==== Records for processing ====
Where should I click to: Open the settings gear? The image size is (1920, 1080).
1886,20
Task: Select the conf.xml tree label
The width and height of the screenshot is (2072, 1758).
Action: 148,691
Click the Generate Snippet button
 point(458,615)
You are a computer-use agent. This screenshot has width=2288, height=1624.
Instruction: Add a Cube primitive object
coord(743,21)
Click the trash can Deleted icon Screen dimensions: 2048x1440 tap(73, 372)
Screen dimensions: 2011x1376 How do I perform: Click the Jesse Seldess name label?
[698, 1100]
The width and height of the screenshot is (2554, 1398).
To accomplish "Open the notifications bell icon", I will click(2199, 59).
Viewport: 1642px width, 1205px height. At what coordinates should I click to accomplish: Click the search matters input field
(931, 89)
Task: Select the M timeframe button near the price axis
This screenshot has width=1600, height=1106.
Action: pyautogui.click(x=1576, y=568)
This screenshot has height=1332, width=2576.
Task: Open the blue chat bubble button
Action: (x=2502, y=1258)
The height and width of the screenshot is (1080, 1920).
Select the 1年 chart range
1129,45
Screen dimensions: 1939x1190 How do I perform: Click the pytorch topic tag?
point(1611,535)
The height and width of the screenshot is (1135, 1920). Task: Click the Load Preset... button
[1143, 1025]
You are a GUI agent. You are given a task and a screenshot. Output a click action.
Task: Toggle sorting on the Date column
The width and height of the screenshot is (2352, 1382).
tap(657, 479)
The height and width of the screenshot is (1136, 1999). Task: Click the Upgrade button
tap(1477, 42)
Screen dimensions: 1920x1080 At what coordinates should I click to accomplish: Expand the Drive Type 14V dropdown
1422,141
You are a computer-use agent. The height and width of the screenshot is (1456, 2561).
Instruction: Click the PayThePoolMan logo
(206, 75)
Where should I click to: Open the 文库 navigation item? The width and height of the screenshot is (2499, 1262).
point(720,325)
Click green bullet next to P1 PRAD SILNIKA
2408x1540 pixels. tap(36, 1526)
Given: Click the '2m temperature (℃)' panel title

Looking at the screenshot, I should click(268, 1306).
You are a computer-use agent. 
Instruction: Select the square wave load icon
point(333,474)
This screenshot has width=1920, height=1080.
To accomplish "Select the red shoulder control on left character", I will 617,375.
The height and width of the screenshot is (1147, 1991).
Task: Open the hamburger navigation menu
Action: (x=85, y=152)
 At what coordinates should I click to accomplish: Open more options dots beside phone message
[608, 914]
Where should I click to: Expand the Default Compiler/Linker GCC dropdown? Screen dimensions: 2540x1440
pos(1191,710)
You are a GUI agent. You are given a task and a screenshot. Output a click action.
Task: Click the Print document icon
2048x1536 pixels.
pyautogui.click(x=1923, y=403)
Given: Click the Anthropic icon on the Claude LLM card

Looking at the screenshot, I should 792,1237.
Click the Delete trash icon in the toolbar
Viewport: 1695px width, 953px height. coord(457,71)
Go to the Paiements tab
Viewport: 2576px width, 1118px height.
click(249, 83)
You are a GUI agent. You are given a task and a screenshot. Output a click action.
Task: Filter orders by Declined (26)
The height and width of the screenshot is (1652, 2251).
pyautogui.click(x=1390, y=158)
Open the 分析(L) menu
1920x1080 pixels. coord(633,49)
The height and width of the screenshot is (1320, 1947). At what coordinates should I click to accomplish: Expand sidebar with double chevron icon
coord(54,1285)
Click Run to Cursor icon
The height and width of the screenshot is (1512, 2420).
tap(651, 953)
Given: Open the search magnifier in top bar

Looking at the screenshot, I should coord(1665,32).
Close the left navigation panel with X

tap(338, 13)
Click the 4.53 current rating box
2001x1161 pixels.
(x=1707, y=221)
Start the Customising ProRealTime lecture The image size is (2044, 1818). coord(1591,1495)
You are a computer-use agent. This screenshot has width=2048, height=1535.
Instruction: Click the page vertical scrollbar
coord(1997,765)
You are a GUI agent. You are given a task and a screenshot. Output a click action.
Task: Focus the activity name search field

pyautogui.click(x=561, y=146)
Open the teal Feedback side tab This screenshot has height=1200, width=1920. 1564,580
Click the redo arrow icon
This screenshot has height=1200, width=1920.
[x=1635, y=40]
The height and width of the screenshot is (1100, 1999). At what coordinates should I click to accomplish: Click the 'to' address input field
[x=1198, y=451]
====
== Requirement ==
Among the entries above, find the line with "The height and width of the screenshot is (1512, 2420)." and the line with "has width=2048, height=1535."; give again exactly these two lines and all lines between them.

== Exercise answer ==
The height and width of the screenshot is (1512, 2420).
tap(651, 953)
Given: Open the search magnifier in top bar

Looking at the screenshot, I should coord(1665,32).
Close the left navigation panel with X

tap(338, 13)
Click the 4.53 current rating box
2001x1161 pixels.
(x=1707, y=221)
Start the Customising ProRealTime lecture The image size is (2044, 1818). coord(1591,1495)
You are a computer-use agent. This screenshot has width=2048, height=1535.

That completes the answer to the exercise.